8 In termini di impatto sociale. La green economy si colloca all’interno di un modello di sviluppo che si pone in modo radicalmente diverso rispetto a quello precedente. È proiettato verso una sostenibilità di lungo periodo, cercando di interiorizzare i costi “esterni” e misurando il proprio successo non solo in termini economici, ma anche sulla base dei progressi globali di natura sociale e ambientale, compresa la riduzione della povertà, l’uso
sostenibile delle risorse naturali, la creazione di posti di lavoro dignitosi. In altri termini ha un obiettivo complesso, consentirci di superare congiuntamente una triplice crisi: quella economica, quella ambientale, ma anche quella sociale. In questi dieci anni infatti la stagnazione del reddito per la maggior parte della popolazione è risultata in netto contrasto con la ricchezza in aumento delle élite, creando condizioni sfidanti per i governi democratici, messi in discussione dal populismo. Al tempo stesso nei Paesi in via di sviluppo vi è ancora circa un miliardo di persone che vive con meno di 1,25 dollari al giorno. In questo decennio, come Symbola e Unioncamere hanno potuto documentare, la green economy ha dimostrato la sua caratteristica di garantire uno sviluppo a maggior contenuto di lavoro, connesso ai territori e alle filiere locali, svolgendo una funzione
coesiva importante. D’altronde non si può non riconoscere la persistenza di rilevanti criticità, per cui il forte legame della green economy con i temi sociali, a partire dal rispetto dei diritti umani e della riduzione delle disuguaglianze, deve essere quindi ulteriormente valorizzato, rafforzandone le ricadute in termini di equità rispetto al modello tradizionale.

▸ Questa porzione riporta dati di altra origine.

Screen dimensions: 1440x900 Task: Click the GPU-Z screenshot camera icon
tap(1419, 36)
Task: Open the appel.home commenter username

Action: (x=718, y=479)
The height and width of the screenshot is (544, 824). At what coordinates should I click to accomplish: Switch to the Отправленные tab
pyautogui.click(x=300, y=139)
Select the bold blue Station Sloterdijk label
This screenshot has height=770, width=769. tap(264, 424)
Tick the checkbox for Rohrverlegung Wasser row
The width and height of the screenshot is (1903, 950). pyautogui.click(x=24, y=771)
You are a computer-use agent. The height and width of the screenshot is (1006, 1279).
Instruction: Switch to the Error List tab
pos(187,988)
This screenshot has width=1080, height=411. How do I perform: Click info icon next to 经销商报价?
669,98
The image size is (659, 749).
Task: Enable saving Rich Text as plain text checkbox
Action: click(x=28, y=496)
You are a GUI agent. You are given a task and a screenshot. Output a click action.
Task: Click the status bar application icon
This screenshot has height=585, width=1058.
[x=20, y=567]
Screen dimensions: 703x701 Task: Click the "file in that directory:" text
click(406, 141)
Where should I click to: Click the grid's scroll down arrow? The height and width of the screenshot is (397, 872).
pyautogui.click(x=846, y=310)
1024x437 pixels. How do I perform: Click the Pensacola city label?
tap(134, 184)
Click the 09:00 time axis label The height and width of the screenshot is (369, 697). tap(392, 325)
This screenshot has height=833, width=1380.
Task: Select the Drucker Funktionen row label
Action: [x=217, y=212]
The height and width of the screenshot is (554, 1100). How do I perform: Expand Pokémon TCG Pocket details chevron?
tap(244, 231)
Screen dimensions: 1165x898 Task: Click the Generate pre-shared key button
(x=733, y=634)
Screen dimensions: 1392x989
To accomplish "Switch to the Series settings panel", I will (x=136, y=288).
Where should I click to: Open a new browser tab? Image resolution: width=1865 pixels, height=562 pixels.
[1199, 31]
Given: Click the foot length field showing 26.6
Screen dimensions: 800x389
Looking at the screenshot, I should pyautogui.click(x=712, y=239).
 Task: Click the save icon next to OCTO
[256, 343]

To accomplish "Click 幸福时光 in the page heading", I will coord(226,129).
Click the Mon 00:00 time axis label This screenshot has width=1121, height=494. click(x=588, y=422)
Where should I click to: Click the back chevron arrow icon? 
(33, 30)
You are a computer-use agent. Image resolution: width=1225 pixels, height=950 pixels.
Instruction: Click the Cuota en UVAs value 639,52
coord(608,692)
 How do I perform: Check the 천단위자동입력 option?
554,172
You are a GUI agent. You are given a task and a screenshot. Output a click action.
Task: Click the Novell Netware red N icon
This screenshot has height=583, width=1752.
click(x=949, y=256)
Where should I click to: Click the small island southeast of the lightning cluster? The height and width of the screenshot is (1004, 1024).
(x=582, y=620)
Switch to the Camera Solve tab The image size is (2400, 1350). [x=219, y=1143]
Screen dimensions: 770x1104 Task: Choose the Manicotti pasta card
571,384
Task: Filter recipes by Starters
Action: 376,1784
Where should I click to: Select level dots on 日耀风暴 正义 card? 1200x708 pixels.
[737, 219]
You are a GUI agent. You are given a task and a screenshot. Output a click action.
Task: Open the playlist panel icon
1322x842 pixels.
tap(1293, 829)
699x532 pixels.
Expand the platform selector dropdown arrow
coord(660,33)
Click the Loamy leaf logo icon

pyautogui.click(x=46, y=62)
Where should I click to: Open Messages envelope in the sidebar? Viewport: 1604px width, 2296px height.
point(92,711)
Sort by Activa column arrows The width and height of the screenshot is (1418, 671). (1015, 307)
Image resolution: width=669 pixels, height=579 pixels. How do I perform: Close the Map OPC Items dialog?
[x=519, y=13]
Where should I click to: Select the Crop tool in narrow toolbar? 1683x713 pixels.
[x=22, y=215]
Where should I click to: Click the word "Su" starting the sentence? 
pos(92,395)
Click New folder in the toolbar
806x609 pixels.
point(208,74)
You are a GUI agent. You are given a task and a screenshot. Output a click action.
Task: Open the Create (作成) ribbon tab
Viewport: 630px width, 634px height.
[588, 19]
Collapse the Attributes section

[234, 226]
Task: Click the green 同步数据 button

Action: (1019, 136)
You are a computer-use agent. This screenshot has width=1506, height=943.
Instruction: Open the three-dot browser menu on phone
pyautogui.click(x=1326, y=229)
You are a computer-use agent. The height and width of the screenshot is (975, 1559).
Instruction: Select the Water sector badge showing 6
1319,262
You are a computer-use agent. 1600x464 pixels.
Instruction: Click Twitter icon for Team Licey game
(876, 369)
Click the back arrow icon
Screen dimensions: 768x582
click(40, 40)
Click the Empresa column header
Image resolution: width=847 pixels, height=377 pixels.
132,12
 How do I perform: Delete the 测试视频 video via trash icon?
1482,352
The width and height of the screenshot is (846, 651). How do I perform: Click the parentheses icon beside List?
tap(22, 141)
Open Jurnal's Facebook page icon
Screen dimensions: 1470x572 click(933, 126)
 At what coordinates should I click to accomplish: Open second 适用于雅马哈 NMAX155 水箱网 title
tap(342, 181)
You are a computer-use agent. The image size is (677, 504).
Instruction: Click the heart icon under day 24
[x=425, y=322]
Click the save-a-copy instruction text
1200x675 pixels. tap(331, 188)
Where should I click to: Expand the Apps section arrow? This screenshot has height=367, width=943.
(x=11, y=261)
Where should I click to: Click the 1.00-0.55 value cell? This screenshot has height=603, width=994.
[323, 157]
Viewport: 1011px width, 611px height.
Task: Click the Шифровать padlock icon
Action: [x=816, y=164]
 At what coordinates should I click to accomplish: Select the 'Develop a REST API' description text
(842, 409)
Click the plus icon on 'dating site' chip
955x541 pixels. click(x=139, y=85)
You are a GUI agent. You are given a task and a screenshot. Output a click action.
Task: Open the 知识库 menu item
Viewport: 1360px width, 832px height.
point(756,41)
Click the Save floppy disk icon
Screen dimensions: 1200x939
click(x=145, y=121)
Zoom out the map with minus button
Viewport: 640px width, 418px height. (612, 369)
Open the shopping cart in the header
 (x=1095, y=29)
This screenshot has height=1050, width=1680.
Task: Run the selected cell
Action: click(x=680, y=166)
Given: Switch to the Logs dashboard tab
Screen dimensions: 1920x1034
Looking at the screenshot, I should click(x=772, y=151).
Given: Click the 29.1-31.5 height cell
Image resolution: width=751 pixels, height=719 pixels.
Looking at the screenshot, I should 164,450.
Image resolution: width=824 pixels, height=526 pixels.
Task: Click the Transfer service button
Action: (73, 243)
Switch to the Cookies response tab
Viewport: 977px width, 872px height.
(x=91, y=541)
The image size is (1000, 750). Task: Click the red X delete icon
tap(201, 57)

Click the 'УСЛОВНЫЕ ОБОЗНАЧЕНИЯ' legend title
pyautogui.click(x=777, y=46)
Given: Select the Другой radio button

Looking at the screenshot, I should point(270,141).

9 Con riferimento alla tutela e valorizzazione capitale naturale. Oggi vi è una crescente consapevolezza che il capitale naturale e i servizi che gli ecosistemi mettono a disposizione dell’uomo sono cruciali per il benessere delle comunità e per lo sviluppo dell’economia. Il capitale naturale, ovvero lo stock limitato delle risorse naturali della Terra da cui le imprese e la società dipendono per prosperità e benessere, sta diminuendo a un ritmo allarmante e insostenibile. Conseguentemente è aumentato negli ultimi anni il costo degli impatti sul capitale naturale – il valore in dollari delle risorse estratte e dell’inquinamento emesso. Questo aumento è in parte significativa determinato dalla crescita della produzione nelle filiere agricole e dai correlati maggiori impatti ambientali, in particolare il consumo di acqua e l’inquinamento idrico dovuto a fertilizzanti e pesticidi. Se le aziende dovessero internalizzare tutti i costi del capitale naturale associati alle loro attività, ad esempio a seguito di nuove imposte sul carbonio, i loro profitti sarebbero notevolmente a rischio. Secondo il rapporto annuale di Greenbiz il costo del capitale naturale attribuibile alle 1.200 più grandi imprese al mondo ha superato nel 2018 i 4.100 miliardi di dollari, più del doppio del loro reddito netto. Per la maggior parte dei settori considerati, gran parte di questo costo è incorporato nelle catene di approvvigionamento (mediamente il 78%).